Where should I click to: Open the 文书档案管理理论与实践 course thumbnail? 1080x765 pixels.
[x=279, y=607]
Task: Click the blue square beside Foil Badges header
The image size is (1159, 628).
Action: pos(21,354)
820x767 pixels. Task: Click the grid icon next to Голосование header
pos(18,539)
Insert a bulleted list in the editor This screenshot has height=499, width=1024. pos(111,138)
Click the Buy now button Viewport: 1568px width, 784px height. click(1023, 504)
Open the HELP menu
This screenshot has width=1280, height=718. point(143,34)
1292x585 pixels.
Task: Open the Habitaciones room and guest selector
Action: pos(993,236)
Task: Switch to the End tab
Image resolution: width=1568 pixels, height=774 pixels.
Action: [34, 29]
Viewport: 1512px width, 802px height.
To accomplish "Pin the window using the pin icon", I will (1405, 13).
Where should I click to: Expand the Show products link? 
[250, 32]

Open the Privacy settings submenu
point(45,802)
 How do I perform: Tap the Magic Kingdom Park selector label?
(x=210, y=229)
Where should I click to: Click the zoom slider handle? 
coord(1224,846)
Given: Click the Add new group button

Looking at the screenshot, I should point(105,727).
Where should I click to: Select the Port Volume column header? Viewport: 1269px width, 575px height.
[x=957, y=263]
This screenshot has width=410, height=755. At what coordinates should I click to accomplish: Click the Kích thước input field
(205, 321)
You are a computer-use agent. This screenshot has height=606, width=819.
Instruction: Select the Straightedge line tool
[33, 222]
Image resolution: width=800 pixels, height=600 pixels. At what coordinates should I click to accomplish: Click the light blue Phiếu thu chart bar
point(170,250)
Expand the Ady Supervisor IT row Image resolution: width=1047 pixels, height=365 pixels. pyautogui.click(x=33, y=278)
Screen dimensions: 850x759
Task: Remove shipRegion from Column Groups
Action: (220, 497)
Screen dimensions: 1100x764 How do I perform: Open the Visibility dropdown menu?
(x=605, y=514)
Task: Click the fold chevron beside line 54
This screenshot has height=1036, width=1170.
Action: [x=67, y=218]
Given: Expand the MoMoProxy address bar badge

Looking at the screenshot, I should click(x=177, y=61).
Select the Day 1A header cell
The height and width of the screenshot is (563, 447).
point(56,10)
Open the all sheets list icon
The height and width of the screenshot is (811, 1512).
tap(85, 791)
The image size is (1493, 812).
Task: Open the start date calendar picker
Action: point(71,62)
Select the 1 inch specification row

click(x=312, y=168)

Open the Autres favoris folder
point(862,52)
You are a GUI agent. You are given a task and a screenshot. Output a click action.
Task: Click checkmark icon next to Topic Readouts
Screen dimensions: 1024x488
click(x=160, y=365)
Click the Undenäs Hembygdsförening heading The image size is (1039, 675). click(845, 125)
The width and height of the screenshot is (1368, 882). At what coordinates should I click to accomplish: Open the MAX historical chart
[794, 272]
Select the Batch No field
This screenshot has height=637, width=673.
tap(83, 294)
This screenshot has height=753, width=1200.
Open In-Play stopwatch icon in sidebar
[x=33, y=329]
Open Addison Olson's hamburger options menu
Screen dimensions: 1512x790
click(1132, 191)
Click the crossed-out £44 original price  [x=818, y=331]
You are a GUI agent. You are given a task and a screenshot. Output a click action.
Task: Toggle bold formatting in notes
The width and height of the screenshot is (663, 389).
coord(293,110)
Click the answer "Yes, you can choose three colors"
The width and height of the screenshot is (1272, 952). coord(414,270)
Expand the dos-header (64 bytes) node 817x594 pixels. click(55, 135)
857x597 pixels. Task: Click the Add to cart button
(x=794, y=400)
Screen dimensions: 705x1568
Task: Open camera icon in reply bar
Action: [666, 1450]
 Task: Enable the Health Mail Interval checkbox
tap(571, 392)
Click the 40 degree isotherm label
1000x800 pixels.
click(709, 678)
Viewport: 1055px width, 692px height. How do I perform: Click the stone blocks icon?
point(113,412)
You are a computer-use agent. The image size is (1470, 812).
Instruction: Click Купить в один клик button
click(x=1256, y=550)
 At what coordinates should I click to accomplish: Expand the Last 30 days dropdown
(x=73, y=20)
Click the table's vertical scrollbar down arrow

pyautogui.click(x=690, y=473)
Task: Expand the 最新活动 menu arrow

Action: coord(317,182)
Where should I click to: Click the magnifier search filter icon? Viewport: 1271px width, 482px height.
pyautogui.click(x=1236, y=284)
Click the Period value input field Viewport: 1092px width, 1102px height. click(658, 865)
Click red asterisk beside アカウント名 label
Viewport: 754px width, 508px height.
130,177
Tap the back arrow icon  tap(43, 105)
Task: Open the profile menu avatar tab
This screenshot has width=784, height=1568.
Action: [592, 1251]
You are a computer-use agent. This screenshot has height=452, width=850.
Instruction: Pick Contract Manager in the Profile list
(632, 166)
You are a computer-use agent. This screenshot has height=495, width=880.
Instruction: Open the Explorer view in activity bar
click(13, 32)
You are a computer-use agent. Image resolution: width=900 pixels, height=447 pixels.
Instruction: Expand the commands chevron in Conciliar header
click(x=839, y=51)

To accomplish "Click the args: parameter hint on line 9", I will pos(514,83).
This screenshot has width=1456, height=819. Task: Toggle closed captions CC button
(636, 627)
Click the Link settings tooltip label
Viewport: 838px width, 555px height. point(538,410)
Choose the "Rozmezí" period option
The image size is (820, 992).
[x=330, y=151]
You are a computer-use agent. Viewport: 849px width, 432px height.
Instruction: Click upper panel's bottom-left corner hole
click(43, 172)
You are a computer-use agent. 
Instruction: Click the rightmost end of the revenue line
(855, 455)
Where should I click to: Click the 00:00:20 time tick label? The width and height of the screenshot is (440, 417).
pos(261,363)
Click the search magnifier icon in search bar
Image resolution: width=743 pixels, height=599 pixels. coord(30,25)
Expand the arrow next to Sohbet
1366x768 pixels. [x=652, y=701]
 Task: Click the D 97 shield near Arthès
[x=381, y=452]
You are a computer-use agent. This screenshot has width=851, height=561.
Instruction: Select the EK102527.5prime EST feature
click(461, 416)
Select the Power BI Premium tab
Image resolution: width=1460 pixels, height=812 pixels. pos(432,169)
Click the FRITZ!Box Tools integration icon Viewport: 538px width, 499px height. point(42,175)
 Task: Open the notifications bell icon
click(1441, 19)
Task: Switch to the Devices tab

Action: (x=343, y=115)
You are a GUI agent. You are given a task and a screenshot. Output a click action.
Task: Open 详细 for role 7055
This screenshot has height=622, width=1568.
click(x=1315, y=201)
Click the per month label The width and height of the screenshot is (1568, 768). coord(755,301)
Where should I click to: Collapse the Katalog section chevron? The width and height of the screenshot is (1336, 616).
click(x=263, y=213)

========================================================================

» WHAT THE EXERCISE ASKS
Nothing in the material may change; reproduce it all.

» RESPONSE FOR THIS EXERCISE
Where should I click to: Open the 文书档案管理理论与实践 course thumbnail? 1080x765 pixels.
[x=279, y=607]
Task: Click the blue square beside Foil Badges header
The image size is (1159, 628).
Action: pos(21,354)
820x767 pixels. Task: Click the grid icon next to Голосование header
pos(18,539)
Insert a bulleted list in the editor This screenshot has height=499, width=1024. pos(111,138)
Click the Buy now button Viewport: 1568px width, 784px height. click(1023, 504)
Open the HELP menu
This screenshot has width=1280, height=718. point(143,34)
1292x585 pixels.
Task: Open the Habitaciones room and guest selector
Action: pos(993,236)
Task: Switch to the End tab
Image resolution: width=1568 pixels, height=774 pixels.
Action: [34, 29]
Viewport: 1512px width, 802px height.
To accomplish "Pin the window using the pin icon", I will (1405, 13).
Where should I click to: Expand the Show products link? 
[250, 32]

Open the Privacy settings submenu
point(45,802)
 How do I perform: Tap the Magic Kingdom Park selector label?
(x=210, y=229)
Where should I click to: Click the zoom slider handle? 
coord(1224,846)
Given: Click the Add new group button

Looking at the screenshot, I should point(105,727).
Where should I click to: Select the Port Volume column header? Viewport: 1269px width, 575px height.
[x=957, y=263]
This screenshot has width=410, height=755. At what coordinates should I click to accomplish: Click the Kích thước input field
(205, 321)
You are a computer-use agent. This screenshot has height=606, width=819.
Instruction: Select the Straightedge line tool
[33, 222]
Image resolution: width=800 pixels, height=600 pixels. At what coordinates should I click to accomplish: Click the light blue Phiếu thu chart bar
point(170,250)
Expand the Ady Supervisor IT row Image resolution: width=1047 pixels, height=365 pixels. pyautogui.click(x=33, y=278)
Screen dimensions: 850x759
Task: Remove shipRegion from Column Groups
Action: (220, 497)
Screen dimensions: 1100x764 How do I perform: Open the Visibility dropdown menu?
(x=605, y=514)
Task: Click the fold chevron beside line 54
This screenshot has height=1036, width=1170.
Action: [x=67, y=218]
Given: Expand the MoMoProxy address bar badge

Looking at the screenshot, I should click(x=177, y=61).
Select the Day 1A header cell
The height and width of the screenshot is (563, 447).
point(56,10)
Open the all sheets list icon
The height and width of the screenshot is (811, 1512).
tap(85, 791)
The image size is (1493, 812).
Task: Open the start date calendar picker
Action: point(71,62)
Select the 1 inch specification row

click(x=312, y=168)

Open the Autres favoris folder
point(862,52)
You are a GUI agent. You are given a task and a screenshot. Output a click action.
Task: Click checkmark icon next to Topic Readouts
Screen dimensions: 1024x488
click(x=160, y=365)
Click the Undenäs Hembygdsförening heading The image size is (1039, 675). click(845, 125)
The width and height of the screenshot is (1368, 882). At what coordinates should I click to accomplish: Open the MAX historical chart
[794, 272]
Select the Batch No field
This screenshot has height=637, width=673.
tap(83, 294)
This screenshot has height=753, width=1200.
Open In-Play stopwatch icon in sidebar
[x=33, y=329]
Open Addison Olson's hamburger options menu
Screen dimensions: 1512x790
click(1132, 191)
Click the crossed-out £44 original price  [x=818, y=331]
You are a GUI agent. You are given a task and a screenshot. Output a click action.
Task: Toggle bold formatting in notes
The width and height of the screenshot is (663, 389).
coord(293,110)
Click the answer "Yes, you can choose three colors"
The width and height of the screenshot is (1272, 952). coord(414,270)
Expand the dos-header (64 bytes) node 817x594 pixels. click(55, 135)
857x597 pixels. Task: Click the Add to cart button
(x=794, y=400)
Screen dimensions: 705x1568
Task: Open camera icon in reply bar
Action: [666, 1450]
 Task: Enable the Health Mail Interval checkbox
tap(571, 392)
Click the 40 degree isotherm label
1000x800 pixels.
click(709, 678)
Viewport: 1055px width, 692px height. How do I perform: Click the stone blocks icon?
point(113,412)
You are a computer-use agent. The image size is (1470, 812).
Instruction: Click Купить в один клик button
click(x=1256, y=550)
 At what coordinates should I click to accomplish: Expand the Last 30 days dropdown
(x=73, y=20)
Click the table's vertical scrollbar down arrow

pyautogui.click(x=690, y=473)
Task: Expand the 最新活动 menu arrow

Action: coord(317,182)
Where should I click to: Click the magnifier search filter icon? Viewport: 1271px width, 482px height.
pyautogui.click(x=1236, y=284)
Click the Period value input field Viewport: 1092px width, 1102px height. click(658, 865)
Click red asterisk beside アカウント名 label
Viewport: 754px width, 508px height.
130,177
Tap the back arrow icon  tap(43, 105)
Task: Open the profile menu avatar tab
This screenshot has width=784, height=1568.
Action: [592, 1251]
You are a computer-use agent. This screenshot has height=452, width=850.
Instruction: Pick Contract Manager in the Profile list
(632, 166)
You are a computer-use agent. This screenshot has height=495, width=880.
Instruction: Open the Explorer view in activity bar
click(13, 32)
You are a computer-use agent. Image resolution: width=900 pixels, height=447 pixels.
Instruction: Expand the commands chevron in Conciliar header
click(x=839, y=51)

To accomplish "Click the args: parameter hint on line 9", I will pos(514,83).
This screenshot has width=1456, height=819. Task: Toggle closed captions CC button
(636, 627)
Click the Link settings tooltip label
Viewport: 838px width, 555px height. point(538,410)
Choose the "Rozmezí" period option
The image size is (820, 992).
[x=330, y=151]
You are a computer-use agent. Viewport: 849px width, 432px height.
Instruction: Click upper panel's bottom-left corner hole
click(43, 172)
You are a computer-use agent. 
Instruction: Click the rightmost end of the revenue line
(855, 455)
Where should I click to: Click the 00:00:20 time tick label? The width and height of the screenshot is (440, 417).
pos(261,363)
Click the search magnifier icon in search bar
Image resolution: width=743 pixels, height=599 pixels. coord(30,25)
Expand the arrow next to Sohbet
1366x768 pixels. [x=652, y=701]
 Task: Click the D 97 shield near Arthès
[x=381, y=452]
You are a computer-use agent. This screenshot has width=851, height=561.
Instruction: Select the EK102527.5prime EST feature
click(461, 416)
Select the Power BI Premium tab
Image resolution: width=1460 pixels, height=812 pixels. pos(432,169)
Click the FRITZ!Box Tools integration icon Viewport: 538px width, 499px height. point(42,175)
 Task: Open the notifications bell icon
click(1441, 19)
Task: Switch to the Devices tab

Action: (x=343, y=115)
You are a GUI agent. You are given a task and a screenshot. Output a click action.
Task: Open 详细 for role 7055
This screenshot has height=622, width=1568.
click(x=1315, y=201)
Click the per month label The width and height of the screenshot is (1568, 768). coord(755,301)
Where should I click to: Collapse the Katalog section chevron? The width and height of the screenshot is (1336, 616).
click(x=263, y=213)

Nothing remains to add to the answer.